As others have said, there is absolutely nothing wrong with your code as it stands for the task you've been given. But you have expressed an interest in OO principles, so I have a few thoughts that might be useful. Note - the below is very open to the critique that it is taking too general approach to a specific task - there is a perennial debate about this, and many subscribe to the "You ain't gonna need it" school.

Why would an object oriented approach be appropriate?

An object oriented approach is going to be useful if you are likely to need many copies of something of the same class, but with different attribute values. In your task as specified, this is not the case.

However, one could imagine that you might want to, say, make a dictionary from (an)other file(s) either in a subsequent task or write a program using several within the same program.

What constitutes an object in this scenario?

In this task, you are being asked to create a dictionary. A dictionary could be an object. You could approach the task from this starting point.
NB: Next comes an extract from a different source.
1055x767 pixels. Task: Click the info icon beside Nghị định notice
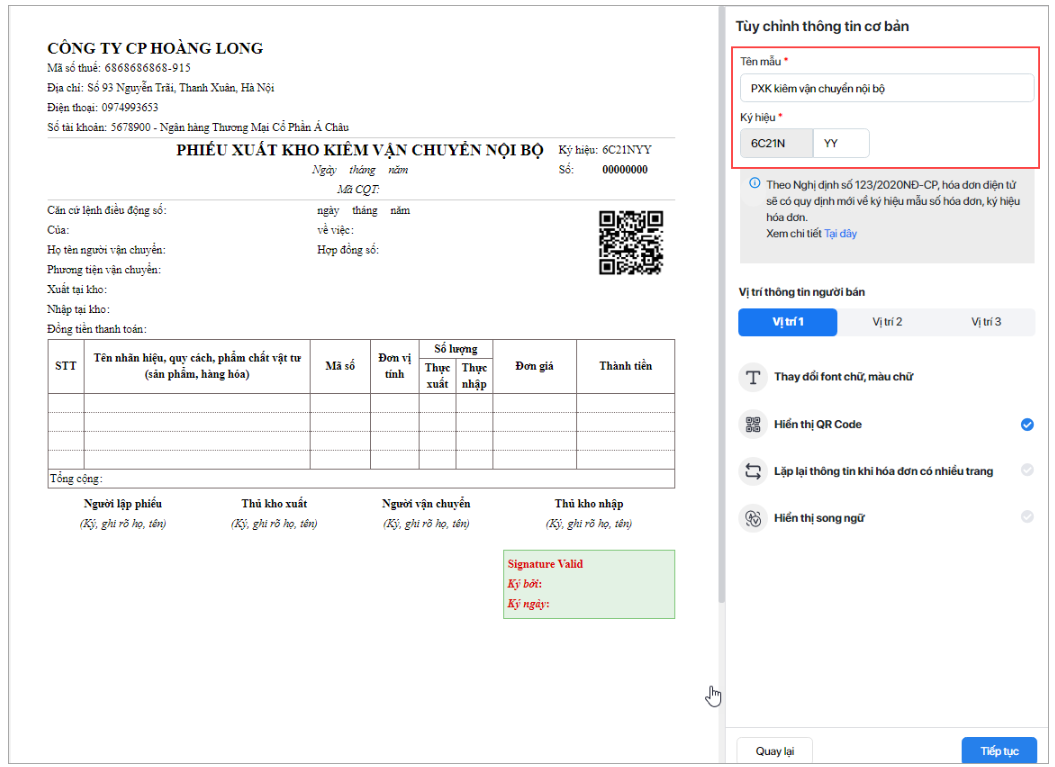click(754, 184)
For instance:

public class Dictionary
{
}

What does a dictionary hold? A list of alphabetically sorted words. As others have said, a good choice would be to use a SortedSet for this (get used to looking at API documentation aka javadocs , they are your essential friends), but you've been told to use ArrayList , so that's what we'll do.

public class Dictionary
{
    ArrayList<String> words;
}

you could go on to add methods to do each of your tasks. Personally, I might have a constructor taking a String filename. I've put the reading of the file directly into this - you might equally call a private method (eg parseFile() ) that takes the file and extracts the words.

public Dictionary(String inputFilename) throws FileNotFoundException 
{
    Scanner inFile = new Scanner(new FileReader(inputFilename));
    words = new ArrayList <String>();

    while (inFile.hasNext()) { 
        words.add(inFile.next().toLowerCase().replaceAll("[^a-zA-Z ]", ""));
    }
    inFile.close();

    removeDuplicates();

    Collections.sort(words);
}

I'd then add a removeDuplicates() method (which I've called above) - there are various ways to do this. You could use a temporary ArrayList as you have done - I'll give another example that I suspect is faster.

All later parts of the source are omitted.